5-02: Impact of solids loading on the economics of a lignocellulosic biomass to ethanol conversion process

Monday, May 4, 2009: 1:30 PM
Grand Ballroom A-B (InterContinental San Francisco Hotel)
David Humbird , National Bioenergy Center, National Renewable Energy Laboratory, Golden, CO
Ali Mohagheghi , National Bioenergy Center, National Renewable Energy Laboratory, Golden, CO
Nancy Dowe , National Bioenergy Center, National Renewable Energy Laboratory, Golden, CO
Daniel J. Schell , National Bioenergy Center, National Renewable Energy Laboratory, Golden, CO
Technoeconomic modeling describes the impact of performance tradeoffs on process economics and helps guide research efforts. A rigorous model in Aspen Plus was used to compute material and energy balances for a biomass-to-ethanol conversion process using dilute acid pretreatment of corn stover, separate enzymatic cellulose hydrolysis and fermentation, and ethanol distillation.

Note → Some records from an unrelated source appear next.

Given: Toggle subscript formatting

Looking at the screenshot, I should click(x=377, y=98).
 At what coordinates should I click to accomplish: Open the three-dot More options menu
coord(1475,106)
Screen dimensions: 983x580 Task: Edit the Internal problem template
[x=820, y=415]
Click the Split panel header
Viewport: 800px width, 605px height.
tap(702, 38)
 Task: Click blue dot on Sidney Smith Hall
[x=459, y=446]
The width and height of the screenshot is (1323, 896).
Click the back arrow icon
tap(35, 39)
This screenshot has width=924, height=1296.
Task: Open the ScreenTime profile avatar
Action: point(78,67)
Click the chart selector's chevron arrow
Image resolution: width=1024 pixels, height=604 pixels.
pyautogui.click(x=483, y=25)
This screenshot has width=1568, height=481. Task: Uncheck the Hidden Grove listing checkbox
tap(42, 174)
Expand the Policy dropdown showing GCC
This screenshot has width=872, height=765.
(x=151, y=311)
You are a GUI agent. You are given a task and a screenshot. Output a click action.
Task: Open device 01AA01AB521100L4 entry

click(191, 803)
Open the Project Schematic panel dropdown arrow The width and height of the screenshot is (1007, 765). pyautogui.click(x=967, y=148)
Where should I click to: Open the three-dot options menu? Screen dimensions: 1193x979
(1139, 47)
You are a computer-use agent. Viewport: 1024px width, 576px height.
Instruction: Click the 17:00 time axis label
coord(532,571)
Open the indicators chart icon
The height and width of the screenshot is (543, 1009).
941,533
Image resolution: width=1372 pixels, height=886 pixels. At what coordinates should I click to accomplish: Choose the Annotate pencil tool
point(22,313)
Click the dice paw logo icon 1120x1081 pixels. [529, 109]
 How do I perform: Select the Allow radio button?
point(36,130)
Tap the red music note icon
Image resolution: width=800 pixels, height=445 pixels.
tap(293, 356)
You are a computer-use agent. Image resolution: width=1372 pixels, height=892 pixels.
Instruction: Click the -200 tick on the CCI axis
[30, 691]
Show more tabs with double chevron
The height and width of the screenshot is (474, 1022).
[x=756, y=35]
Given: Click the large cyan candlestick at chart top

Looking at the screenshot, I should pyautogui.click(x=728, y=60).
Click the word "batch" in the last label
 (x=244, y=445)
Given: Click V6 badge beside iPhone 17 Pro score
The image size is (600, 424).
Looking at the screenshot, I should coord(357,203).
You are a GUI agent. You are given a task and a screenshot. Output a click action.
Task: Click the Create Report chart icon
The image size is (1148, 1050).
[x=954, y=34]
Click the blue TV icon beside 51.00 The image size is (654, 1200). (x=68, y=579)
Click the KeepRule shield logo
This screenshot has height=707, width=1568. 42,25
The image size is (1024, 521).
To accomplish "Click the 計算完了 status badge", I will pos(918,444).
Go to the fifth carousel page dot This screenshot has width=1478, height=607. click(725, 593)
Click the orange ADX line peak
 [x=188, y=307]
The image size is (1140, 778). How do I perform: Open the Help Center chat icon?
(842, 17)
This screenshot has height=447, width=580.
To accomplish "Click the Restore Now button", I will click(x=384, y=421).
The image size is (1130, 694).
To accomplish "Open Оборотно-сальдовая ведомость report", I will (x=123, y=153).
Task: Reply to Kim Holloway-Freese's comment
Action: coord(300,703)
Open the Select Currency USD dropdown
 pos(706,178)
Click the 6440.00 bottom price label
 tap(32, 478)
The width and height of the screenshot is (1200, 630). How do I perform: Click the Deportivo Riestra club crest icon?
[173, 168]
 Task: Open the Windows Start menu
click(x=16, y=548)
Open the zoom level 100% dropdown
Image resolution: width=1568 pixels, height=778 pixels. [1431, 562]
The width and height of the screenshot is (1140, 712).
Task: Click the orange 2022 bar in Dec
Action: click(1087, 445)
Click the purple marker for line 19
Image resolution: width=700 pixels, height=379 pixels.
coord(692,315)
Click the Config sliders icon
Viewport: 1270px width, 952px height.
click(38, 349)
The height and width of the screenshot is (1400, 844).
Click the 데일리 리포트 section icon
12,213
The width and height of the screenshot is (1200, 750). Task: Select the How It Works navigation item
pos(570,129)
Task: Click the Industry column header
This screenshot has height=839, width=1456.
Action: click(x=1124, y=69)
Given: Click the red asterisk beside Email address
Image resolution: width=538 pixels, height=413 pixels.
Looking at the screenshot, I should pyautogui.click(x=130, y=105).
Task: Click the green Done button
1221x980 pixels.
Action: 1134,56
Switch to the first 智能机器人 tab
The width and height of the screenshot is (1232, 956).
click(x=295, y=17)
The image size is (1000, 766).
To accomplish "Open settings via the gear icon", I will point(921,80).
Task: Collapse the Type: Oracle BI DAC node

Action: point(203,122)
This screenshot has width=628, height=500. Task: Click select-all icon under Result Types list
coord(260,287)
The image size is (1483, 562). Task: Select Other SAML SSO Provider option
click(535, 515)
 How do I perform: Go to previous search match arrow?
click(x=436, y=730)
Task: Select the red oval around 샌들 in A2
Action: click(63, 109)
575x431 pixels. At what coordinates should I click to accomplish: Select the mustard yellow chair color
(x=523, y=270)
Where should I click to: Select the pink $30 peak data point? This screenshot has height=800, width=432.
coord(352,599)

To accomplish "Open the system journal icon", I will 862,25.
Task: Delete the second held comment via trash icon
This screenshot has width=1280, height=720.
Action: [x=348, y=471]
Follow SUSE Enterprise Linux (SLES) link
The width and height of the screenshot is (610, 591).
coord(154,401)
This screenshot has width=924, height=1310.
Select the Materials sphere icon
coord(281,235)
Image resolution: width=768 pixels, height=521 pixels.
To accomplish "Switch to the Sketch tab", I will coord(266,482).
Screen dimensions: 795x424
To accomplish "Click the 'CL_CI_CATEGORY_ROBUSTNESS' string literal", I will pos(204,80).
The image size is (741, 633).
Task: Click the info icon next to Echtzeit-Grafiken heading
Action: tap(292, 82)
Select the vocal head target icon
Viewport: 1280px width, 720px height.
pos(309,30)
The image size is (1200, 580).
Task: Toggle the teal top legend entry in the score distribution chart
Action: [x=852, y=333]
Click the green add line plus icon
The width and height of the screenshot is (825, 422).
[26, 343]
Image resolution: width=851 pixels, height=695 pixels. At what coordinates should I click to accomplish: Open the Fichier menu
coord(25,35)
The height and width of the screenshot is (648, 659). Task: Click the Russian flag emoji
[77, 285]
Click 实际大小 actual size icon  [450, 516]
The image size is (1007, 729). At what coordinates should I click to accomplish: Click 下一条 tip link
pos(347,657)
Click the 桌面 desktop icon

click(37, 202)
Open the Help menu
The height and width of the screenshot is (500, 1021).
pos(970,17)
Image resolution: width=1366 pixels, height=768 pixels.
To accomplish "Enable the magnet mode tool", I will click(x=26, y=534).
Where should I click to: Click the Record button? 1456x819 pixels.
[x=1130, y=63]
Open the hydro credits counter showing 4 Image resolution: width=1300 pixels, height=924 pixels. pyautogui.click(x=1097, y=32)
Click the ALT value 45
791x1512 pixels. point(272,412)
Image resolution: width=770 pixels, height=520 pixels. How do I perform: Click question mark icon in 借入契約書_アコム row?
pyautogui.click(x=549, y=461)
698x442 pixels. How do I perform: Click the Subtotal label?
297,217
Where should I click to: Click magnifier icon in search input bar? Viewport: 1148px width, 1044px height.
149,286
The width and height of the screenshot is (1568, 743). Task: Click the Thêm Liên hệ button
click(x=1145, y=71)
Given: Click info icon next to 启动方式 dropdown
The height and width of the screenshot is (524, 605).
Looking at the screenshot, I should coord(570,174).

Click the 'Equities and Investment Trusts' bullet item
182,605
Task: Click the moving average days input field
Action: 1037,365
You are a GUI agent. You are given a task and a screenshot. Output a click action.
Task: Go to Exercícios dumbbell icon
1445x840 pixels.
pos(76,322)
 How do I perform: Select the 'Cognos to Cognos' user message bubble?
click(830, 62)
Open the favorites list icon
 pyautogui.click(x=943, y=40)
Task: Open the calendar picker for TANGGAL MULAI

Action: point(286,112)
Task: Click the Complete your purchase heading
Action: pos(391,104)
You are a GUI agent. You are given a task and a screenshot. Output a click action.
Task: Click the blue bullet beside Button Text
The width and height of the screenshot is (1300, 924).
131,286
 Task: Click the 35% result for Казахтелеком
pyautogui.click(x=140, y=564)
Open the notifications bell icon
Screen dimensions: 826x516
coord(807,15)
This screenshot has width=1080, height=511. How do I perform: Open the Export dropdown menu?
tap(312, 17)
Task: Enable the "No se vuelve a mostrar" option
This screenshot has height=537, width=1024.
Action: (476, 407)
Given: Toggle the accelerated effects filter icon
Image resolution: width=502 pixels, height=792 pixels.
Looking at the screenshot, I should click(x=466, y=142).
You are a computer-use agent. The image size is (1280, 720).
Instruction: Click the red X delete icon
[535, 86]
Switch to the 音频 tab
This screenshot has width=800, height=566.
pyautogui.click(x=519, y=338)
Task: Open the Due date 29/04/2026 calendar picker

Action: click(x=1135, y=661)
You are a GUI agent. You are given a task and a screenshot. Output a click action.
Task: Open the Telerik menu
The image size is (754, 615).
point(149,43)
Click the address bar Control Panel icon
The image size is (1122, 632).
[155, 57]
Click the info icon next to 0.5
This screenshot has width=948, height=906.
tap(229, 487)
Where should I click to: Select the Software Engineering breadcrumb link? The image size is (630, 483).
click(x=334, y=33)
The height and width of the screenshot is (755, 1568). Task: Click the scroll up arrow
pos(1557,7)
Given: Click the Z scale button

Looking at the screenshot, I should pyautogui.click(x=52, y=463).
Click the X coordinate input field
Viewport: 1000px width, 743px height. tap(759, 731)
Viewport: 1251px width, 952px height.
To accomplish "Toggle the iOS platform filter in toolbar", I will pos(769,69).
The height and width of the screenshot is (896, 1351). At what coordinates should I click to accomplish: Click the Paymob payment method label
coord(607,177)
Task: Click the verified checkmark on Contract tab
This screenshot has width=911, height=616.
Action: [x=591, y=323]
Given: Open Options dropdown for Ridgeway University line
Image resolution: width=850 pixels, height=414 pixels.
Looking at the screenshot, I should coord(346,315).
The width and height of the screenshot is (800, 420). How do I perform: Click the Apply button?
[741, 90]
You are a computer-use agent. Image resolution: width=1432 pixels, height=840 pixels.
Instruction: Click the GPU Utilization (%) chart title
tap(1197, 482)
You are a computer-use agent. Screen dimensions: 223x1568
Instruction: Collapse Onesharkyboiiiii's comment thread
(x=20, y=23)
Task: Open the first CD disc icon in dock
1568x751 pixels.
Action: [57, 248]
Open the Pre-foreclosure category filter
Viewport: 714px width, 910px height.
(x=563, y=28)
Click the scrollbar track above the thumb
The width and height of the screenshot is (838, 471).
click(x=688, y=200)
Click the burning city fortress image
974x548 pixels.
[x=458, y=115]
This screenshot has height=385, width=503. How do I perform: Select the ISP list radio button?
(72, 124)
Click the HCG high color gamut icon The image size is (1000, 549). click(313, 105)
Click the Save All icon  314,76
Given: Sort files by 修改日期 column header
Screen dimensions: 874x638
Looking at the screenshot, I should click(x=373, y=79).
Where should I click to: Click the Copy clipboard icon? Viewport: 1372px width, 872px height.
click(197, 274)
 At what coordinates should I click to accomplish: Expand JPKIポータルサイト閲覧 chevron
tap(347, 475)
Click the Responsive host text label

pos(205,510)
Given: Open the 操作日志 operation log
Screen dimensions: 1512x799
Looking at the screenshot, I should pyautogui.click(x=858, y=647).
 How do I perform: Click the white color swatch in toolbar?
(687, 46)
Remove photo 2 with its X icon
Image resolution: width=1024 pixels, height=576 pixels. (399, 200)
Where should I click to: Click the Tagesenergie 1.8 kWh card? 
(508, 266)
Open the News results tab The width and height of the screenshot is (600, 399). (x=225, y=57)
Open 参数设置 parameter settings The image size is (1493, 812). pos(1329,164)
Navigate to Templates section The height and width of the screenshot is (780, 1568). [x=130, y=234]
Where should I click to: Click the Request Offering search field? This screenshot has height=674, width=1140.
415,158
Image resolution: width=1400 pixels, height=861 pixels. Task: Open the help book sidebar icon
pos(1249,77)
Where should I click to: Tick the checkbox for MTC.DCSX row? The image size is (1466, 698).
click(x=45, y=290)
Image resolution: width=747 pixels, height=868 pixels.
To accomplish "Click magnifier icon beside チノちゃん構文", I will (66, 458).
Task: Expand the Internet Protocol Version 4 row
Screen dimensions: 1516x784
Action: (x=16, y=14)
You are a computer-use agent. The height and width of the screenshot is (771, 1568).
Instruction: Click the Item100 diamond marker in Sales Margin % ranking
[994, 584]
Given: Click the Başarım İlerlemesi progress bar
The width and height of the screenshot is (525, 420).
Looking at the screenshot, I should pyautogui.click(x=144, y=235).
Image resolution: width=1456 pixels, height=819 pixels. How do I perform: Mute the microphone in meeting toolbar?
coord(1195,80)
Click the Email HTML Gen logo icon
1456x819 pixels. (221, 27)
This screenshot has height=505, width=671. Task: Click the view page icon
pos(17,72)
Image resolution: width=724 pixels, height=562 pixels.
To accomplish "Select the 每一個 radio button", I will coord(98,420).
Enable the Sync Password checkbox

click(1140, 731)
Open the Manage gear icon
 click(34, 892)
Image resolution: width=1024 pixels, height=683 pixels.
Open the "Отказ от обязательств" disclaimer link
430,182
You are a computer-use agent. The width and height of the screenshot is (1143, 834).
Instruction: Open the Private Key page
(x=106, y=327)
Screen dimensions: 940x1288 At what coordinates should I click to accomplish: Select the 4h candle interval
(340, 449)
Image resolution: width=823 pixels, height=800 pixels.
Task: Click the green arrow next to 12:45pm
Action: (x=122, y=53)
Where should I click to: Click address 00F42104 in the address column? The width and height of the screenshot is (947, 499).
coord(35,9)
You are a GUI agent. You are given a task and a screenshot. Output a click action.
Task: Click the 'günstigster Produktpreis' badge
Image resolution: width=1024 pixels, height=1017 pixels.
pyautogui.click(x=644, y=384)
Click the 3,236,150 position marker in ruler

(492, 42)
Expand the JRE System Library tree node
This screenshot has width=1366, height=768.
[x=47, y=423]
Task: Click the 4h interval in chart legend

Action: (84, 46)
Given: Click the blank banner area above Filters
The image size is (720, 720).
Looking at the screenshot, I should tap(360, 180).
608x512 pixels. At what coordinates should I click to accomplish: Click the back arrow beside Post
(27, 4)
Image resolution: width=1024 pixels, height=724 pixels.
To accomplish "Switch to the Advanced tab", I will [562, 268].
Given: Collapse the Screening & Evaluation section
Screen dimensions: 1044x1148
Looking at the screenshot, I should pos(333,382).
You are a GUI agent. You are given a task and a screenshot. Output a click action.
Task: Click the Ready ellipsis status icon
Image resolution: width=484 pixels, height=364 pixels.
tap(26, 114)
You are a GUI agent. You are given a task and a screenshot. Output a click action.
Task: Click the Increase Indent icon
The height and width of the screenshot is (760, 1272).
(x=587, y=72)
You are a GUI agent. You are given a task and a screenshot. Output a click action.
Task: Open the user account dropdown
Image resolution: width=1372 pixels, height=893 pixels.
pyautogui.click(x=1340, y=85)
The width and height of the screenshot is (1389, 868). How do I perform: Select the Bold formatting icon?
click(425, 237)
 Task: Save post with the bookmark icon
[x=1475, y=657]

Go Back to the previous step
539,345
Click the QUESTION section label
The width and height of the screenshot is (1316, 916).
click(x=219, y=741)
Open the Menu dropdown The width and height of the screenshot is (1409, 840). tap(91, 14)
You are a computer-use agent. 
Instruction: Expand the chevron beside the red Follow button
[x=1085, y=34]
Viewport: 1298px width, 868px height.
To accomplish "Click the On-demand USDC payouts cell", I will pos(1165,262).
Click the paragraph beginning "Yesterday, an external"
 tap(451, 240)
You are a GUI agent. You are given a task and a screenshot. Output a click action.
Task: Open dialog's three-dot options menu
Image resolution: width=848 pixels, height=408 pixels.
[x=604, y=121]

Subsequent economic analysis determined the minimum ethanol selling price (MESP) for the process, assuming nth-plant equipment and operating costs. To understand the cost impact of solids loading in the hydrolysis step, a correlation of cellulose conversion as a function of enzyme and solids loading was developed from bench-scale enzymatic hydrolysis experiments on pretreated corn stover slurries. Higher solids processing should show more favorable economics, since stream volumes are reduced and less energy is required to separate the product from water. However, using the correlation it was found that the MESP rises at high solids loading due to a drop in cellulose conversion yields. For assumed enzyme costs of $10-$15/kg protein, the minimum MESP was between 15-20% total solids. For projected costs of $2.50-$5/kg, the minimum MESP occurred at 25% total solids, and was relatively flat from 15-25%. Only in the ideal case where conversion was independent of solids loading did the MESP decrease monotonically from 5 to 30% total solids. These results indicate the economic benefit of processing at higher solids loading, but highlight the need to develop enzymes that maintain conversion yields at high solids.